リーパーAPTグループは最新のキャンペーンにおいて高価値の組織を標的にしており、メールフィッシング詐欺を通してKonni RATマルウェアを広めています。現在のデータによると、主な標的はチェコ共和国とポーランドの組織です。

北朝鮮のハッキンググループは、Konni RAT（2017年に初めて発見された）をフィッシングメッセージで配布しています。悪意のある添付ファイルは、Word文書（missile.docx）とWindowsショートカットファイル（_weapons.doc.lnk.lnk）を含むアーカイブであり、 Securonix Threat Labsによってリリースされた研究によると、攻撃チェーンの初期侵入部分（.lnkファイルによる妥協）は、他のキャンペーンに関連するものと類似しています。 バンブルビー and DogWalk.

被害者が武装されたファイルを開くと、感染チェーンが始まります。
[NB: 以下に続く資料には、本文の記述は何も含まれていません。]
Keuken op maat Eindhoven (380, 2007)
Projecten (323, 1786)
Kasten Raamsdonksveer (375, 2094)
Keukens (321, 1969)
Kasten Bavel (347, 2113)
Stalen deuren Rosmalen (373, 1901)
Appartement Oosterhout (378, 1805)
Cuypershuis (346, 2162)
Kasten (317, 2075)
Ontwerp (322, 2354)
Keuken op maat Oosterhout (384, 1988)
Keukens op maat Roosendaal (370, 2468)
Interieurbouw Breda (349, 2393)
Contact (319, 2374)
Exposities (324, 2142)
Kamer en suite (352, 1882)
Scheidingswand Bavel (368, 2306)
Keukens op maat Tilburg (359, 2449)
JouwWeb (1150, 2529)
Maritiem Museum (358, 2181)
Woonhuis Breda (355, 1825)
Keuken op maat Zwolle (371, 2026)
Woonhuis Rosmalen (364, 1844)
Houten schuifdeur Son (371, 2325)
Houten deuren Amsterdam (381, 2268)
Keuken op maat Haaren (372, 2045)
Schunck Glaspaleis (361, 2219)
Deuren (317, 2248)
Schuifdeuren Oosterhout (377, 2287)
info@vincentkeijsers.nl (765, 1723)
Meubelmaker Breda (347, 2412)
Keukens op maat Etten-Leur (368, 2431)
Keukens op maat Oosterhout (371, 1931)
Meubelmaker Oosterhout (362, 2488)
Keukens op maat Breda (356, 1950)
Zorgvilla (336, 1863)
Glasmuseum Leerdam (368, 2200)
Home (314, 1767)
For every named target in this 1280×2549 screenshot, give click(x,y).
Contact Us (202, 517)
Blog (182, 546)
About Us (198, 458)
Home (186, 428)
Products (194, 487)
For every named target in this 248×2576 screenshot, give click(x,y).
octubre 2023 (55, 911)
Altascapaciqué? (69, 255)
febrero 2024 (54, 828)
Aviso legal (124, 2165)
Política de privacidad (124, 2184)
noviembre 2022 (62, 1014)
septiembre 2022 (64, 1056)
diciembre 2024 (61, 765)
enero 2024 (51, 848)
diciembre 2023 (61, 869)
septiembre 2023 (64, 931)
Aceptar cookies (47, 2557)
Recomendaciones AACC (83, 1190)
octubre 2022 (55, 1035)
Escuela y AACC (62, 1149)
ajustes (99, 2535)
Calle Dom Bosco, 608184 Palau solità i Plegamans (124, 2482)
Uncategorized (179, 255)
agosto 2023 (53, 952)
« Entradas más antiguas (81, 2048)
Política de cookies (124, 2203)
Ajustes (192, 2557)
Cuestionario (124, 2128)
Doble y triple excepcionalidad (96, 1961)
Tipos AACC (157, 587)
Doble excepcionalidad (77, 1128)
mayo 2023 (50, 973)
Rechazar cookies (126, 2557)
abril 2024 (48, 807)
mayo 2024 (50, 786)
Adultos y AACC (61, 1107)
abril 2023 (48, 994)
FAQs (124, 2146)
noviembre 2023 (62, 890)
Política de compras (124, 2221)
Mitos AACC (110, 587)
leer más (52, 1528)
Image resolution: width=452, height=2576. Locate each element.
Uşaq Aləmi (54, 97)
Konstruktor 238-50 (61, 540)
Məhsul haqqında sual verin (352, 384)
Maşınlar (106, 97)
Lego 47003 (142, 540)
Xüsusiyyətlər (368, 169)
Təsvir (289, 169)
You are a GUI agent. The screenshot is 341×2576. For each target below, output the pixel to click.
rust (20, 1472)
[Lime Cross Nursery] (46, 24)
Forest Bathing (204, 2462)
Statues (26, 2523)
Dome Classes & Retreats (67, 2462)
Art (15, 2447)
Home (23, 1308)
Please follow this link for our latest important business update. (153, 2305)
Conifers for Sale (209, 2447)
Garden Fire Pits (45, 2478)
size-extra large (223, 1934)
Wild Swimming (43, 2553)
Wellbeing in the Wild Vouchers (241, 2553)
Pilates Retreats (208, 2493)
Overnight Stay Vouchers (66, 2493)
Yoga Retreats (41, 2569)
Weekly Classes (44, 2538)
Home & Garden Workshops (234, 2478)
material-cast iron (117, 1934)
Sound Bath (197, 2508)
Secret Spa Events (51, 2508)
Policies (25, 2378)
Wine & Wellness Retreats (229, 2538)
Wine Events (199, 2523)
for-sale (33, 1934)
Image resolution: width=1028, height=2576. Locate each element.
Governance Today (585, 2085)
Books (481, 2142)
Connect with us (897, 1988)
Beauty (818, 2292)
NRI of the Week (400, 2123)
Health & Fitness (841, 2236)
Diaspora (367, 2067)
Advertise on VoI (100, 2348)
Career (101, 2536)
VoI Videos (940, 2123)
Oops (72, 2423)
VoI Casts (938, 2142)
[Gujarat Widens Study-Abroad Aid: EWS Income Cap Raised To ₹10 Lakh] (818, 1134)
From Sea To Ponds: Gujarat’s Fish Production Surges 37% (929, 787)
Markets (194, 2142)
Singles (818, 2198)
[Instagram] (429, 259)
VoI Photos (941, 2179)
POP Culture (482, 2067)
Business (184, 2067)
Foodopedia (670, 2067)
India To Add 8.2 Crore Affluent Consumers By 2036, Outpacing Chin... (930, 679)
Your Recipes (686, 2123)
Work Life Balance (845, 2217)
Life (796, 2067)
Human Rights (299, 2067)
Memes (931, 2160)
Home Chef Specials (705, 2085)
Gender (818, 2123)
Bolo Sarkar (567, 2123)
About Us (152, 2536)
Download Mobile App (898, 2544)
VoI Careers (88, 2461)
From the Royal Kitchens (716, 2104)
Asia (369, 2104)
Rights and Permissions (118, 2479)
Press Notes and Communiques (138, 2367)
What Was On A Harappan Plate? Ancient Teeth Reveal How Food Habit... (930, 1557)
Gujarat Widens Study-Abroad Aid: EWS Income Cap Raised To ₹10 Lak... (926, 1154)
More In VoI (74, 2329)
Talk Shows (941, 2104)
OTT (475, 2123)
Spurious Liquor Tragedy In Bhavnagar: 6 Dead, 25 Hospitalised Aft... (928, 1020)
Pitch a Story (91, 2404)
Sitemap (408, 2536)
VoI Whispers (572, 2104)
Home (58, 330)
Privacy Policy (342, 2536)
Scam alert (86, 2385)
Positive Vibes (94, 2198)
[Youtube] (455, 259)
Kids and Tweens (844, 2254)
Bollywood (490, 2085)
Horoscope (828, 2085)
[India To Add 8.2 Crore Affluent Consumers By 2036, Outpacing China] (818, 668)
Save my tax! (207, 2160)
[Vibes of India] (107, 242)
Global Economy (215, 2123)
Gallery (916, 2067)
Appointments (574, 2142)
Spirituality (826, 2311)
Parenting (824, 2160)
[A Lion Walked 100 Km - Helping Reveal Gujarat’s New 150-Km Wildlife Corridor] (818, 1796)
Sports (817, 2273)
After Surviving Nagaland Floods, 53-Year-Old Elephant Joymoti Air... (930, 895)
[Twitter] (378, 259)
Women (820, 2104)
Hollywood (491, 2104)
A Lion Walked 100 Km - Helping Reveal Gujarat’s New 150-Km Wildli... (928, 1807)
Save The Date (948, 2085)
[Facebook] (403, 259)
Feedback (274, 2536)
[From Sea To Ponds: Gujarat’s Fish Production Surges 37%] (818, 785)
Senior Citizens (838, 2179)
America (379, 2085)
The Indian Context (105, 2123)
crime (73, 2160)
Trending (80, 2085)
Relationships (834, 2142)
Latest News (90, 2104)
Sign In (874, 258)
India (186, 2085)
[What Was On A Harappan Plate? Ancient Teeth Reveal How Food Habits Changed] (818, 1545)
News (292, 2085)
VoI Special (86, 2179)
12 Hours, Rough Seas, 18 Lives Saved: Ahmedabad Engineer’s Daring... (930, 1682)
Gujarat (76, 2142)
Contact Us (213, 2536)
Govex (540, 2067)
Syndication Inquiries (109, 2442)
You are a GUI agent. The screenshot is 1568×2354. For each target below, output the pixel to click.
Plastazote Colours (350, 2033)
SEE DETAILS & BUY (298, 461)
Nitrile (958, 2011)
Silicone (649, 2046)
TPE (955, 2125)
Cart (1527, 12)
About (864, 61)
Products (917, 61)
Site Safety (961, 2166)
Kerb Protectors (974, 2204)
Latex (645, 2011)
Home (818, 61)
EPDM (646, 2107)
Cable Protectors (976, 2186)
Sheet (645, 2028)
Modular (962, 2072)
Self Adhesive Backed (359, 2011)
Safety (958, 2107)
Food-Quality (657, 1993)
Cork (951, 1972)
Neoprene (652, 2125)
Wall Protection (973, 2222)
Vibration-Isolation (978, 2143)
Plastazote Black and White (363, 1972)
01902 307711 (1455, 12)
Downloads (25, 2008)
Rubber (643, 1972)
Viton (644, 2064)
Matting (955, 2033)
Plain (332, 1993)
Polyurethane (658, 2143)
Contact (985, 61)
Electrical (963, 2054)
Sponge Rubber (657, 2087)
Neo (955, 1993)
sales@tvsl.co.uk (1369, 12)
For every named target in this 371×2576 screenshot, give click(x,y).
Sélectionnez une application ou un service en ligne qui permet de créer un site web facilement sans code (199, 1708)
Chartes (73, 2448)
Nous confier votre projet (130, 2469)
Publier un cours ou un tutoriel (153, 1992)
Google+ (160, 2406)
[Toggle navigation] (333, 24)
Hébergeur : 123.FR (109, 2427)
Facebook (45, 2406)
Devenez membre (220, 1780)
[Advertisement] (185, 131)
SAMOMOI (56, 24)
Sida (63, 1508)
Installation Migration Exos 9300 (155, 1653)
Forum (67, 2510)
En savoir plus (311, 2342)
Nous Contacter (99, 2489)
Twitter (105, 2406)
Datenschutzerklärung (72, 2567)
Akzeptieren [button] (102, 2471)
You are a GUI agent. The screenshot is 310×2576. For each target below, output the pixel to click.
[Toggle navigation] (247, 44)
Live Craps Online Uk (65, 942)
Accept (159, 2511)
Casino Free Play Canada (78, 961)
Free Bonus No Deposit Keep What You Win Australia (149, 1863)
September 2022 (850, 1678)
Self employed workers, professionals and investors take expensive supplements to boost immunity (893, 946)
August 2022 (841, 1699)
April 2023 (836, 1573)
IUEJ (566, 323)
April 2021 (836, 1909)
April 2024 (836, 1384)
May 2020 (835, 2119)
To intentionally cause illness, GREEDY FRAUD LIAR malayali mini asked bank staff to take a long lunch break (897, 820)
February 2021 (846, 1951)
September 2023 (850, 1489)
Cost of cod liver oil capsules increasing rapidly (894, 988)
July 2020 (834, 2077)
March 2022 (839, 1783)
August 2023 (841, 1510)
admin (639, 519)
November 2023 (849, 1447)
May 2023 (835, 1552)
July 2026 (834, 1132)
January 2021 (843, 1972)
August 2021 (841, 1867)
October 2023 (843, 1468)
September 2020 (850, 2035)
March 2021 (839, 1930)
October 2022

敵対者はKonni RATを使用して、被害者の情報を収集し、スクリーンショットを撮り、興味あるファイルを盗み、リモートインタラクティブシェルを確立します。

サイバー防御のためのトップクラスの専門家とツールを手に入れましょう： Uncoder CTIは、SOC Primeのプラットフォームによって強化され、セキュリティ研究者が複数タイプのIOCをカスタムクエリに自動変換して、ユニークなお客様環境でのIOC検索を即座に可能にします。